For the good of the church: Pfotenhauer’s 100-year-old convention address

For the good of the church: Pfotenhauer’s 100-year-old convention address — Pfotenhauer said that the world owes its existence to the church.
Historic copies of the Bible and the Book of Concord are pictured following the 2019 Service of Installation at Concordia Seminary, St. Louis, for the LCMS president, vice-presidents, officers, and board and commission members. (LCMS/Erik M. Lunsford)

By Roy S. Askins

Exactly 100 years ago, The Lutheran Church—Missouri Synod (LCMS) was gathered in convention at Holy Cross Evangelical Lutheran Church in St. Louis. In many ways, the gathering differed dramatically from the 2026 convention. For example, the president’s address was given in German and translated into English.

In other ways, however, things haven’t changed much. Both 100 years ago and today, the church is concerned about seminary and undergraduate enrollment and about ensuring that LCMS congregations receive the best trained pastors and teachers possible.

To illustrate how the LCMS has changed — and also how it has stayed the same over the last 100 years — Reporter offers interested readers this historic address from then-Synod President Rev. Friedrich Pfotenhauer, who served as LCMS president from 1911–1935.

In the address, found on Pages 6–7 of the 1926 Proceedings, Pfotenhauer articulates how God has so ordered — and continues to order — all of creation for the good of His church.

And though the work of convention might seem boring, the work undertaken by the convention ensures miracles continue to happen: Sinners forgiven; saints made and renewed in the blood of Christ. The church is, indeed, God’s masterpiece.

Read Pfotenhauer’s timeless message.

Under the words of Ps. 143, 5: “I remember the days of old; I meditate on all Thy works; I muse on the work of Thy hands,” Luther once wrote in the Bible of a friend: “The holy Christian Church is the foremost work of God, for the sake of which all things were created and in which great miracles occur daily, such as forgiving sins, taking away death, and giving righteousness and eternal life.” These words of the great Reformer are well suited to awaken in us a great earnestness and a holy enthusiasm for the synodical business which will have our attention during these days.
--
- _Objective 1_
Reproduce word for word the passage of the article on Pfotenhauer's convention address that starts at the words "In the address, found" and stops after the words "Pfotenhauer’s timeless message.".

- _Supplied material_
--
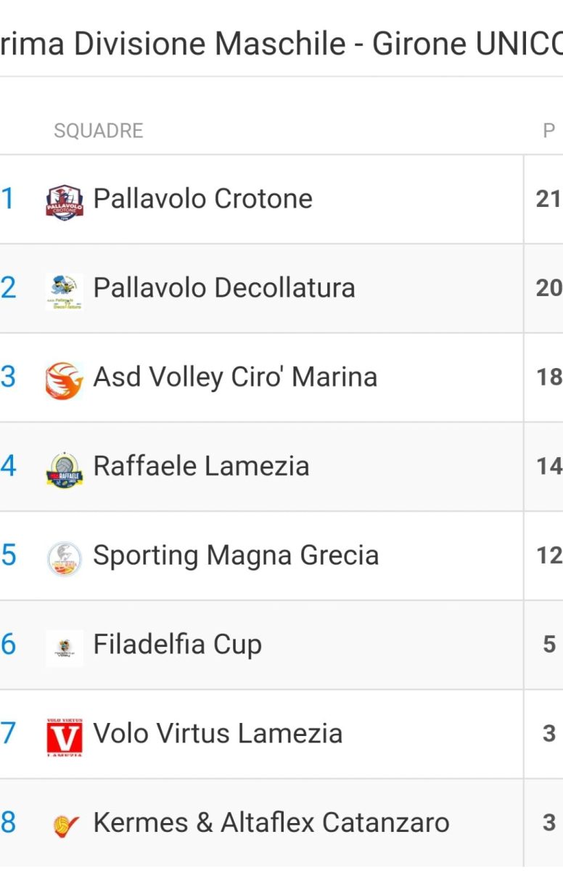Screen dimensions: 563x871
Task: Open the Filadelfia Cup team page
Action: [177, 645]
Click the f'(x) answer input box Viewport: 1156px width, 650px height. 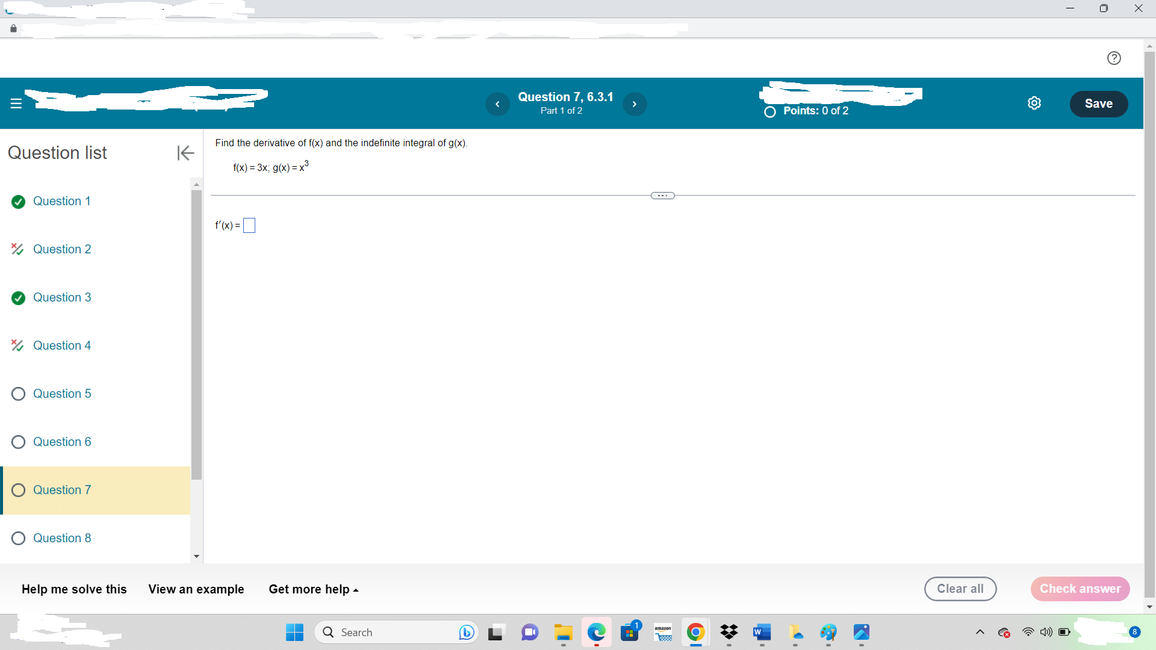[x=249, y=226]
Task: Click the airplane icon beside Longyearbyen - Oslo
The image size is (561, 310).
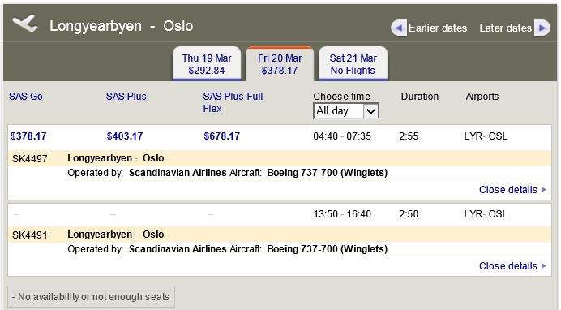Action: 25,24
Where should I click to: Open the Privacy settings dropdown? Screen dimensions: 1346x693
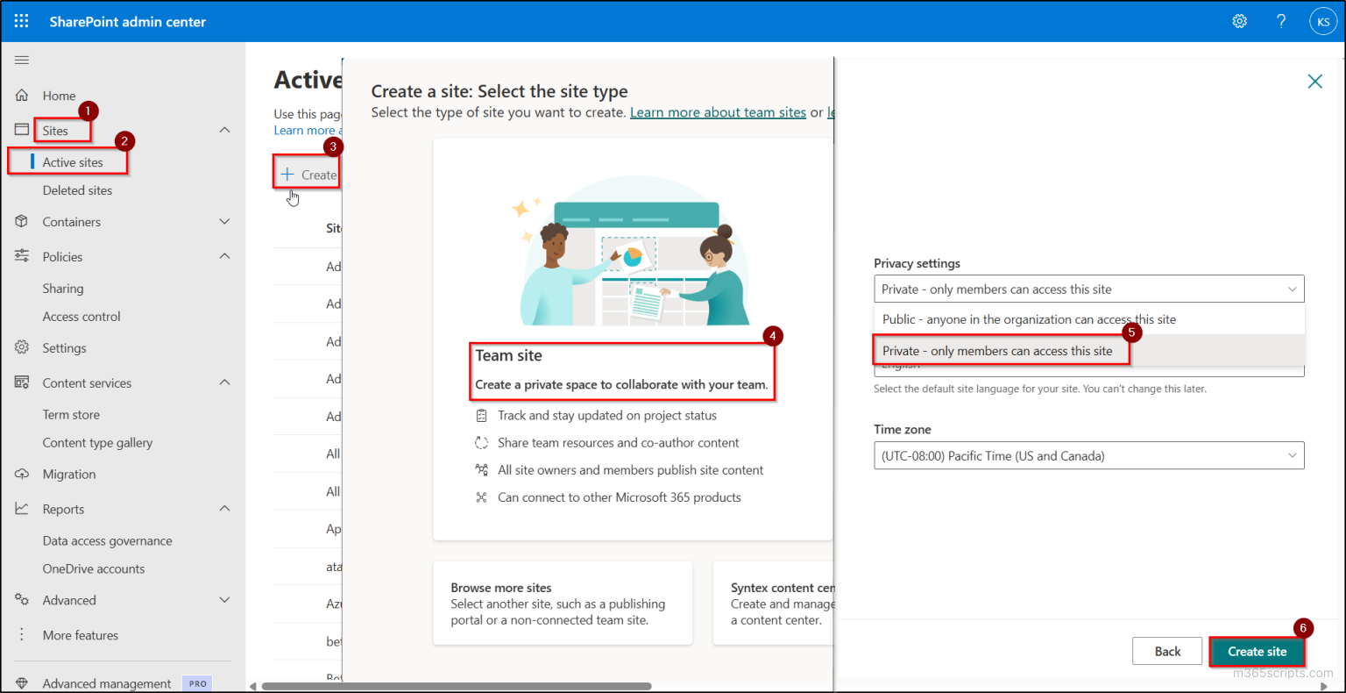tap(1088, 289)
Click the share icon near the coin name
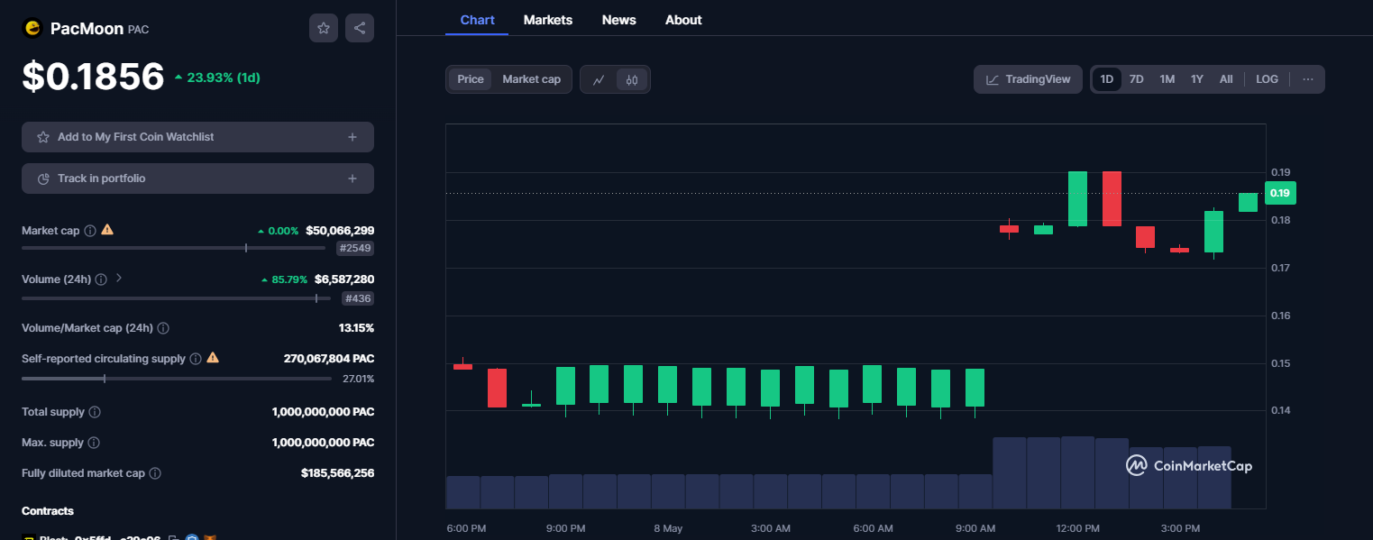The width and height of the screenshot is (1373, 540). click(359, 27)
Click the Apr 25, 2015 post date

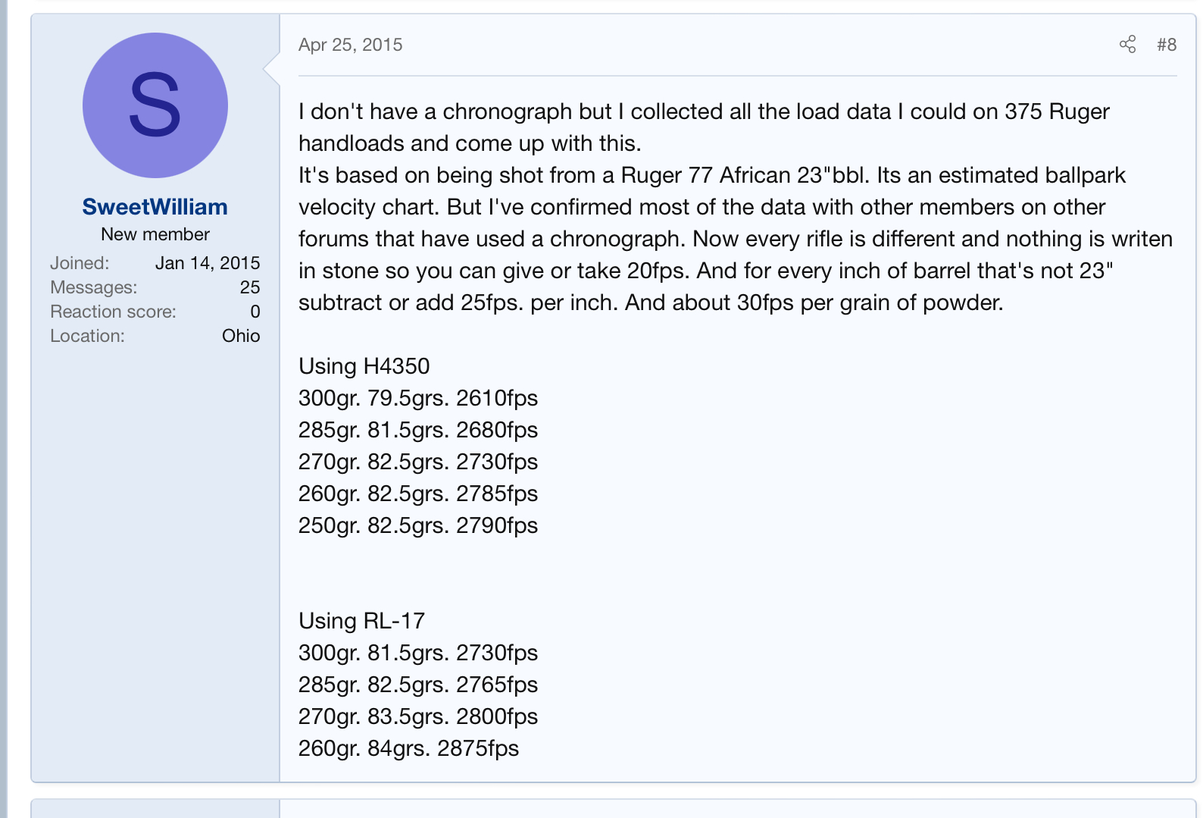351,45
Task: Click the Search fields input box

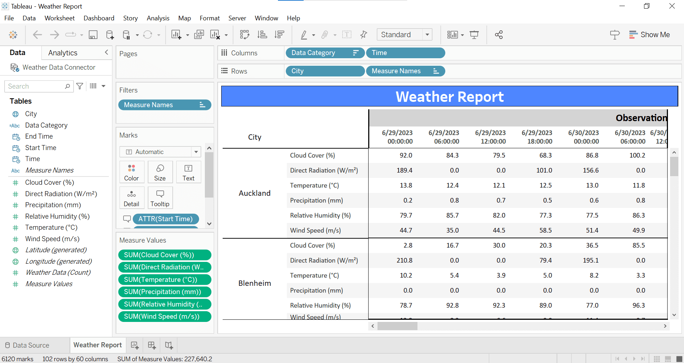Action: coord(36,86)
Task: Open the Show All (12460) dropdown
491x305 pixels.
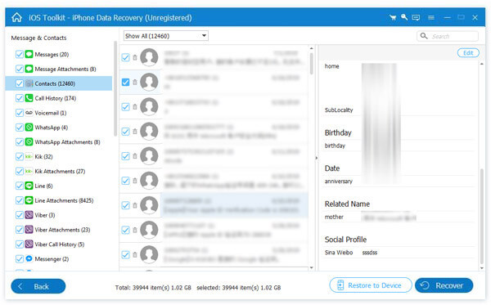Action: click(166, 36)
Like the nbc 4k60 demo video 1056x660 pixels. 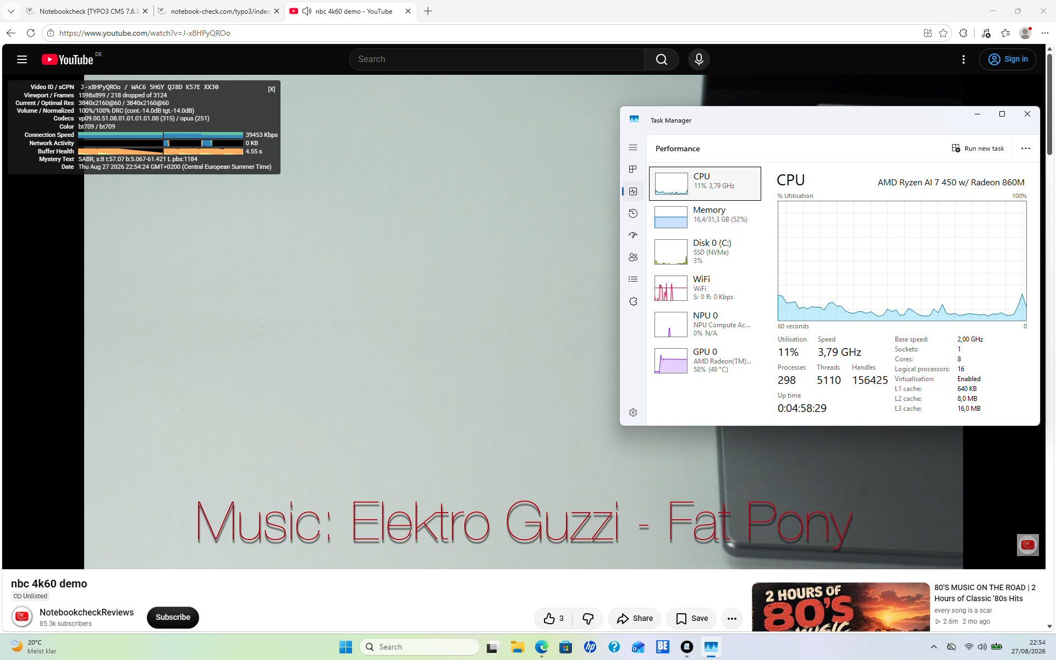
--
- _Objective 2_
Quote the records exactly from the line containing "Task: Click the Search fields input box" through the end of the records, leaving out the pictures.

- _Finished answer 1_
In the address, found on Pages 6–7 of the 1926 Proceedings, Pfotenhauer articulates how God has so ordered — and continues to order — all of creation for the good of His church.

And though the work of convention might seem boring, the work undertaken by the convention ensures miracles continue to happen: Sinners forgiven; saints made and renewed in the blood of Christ. The church is, indeed, God’s masterpiece.

Read Pfotenhauer’s timeless message.

- _Finished answer 2_
Task: Click the Search fields input box

Action: coord(36,86)
Task: Open the Show All (12460) dropdown
491x305 pixels.
Action: click(166, 36)
Like the nbc 4k60 demo video 1056x660 pixels. 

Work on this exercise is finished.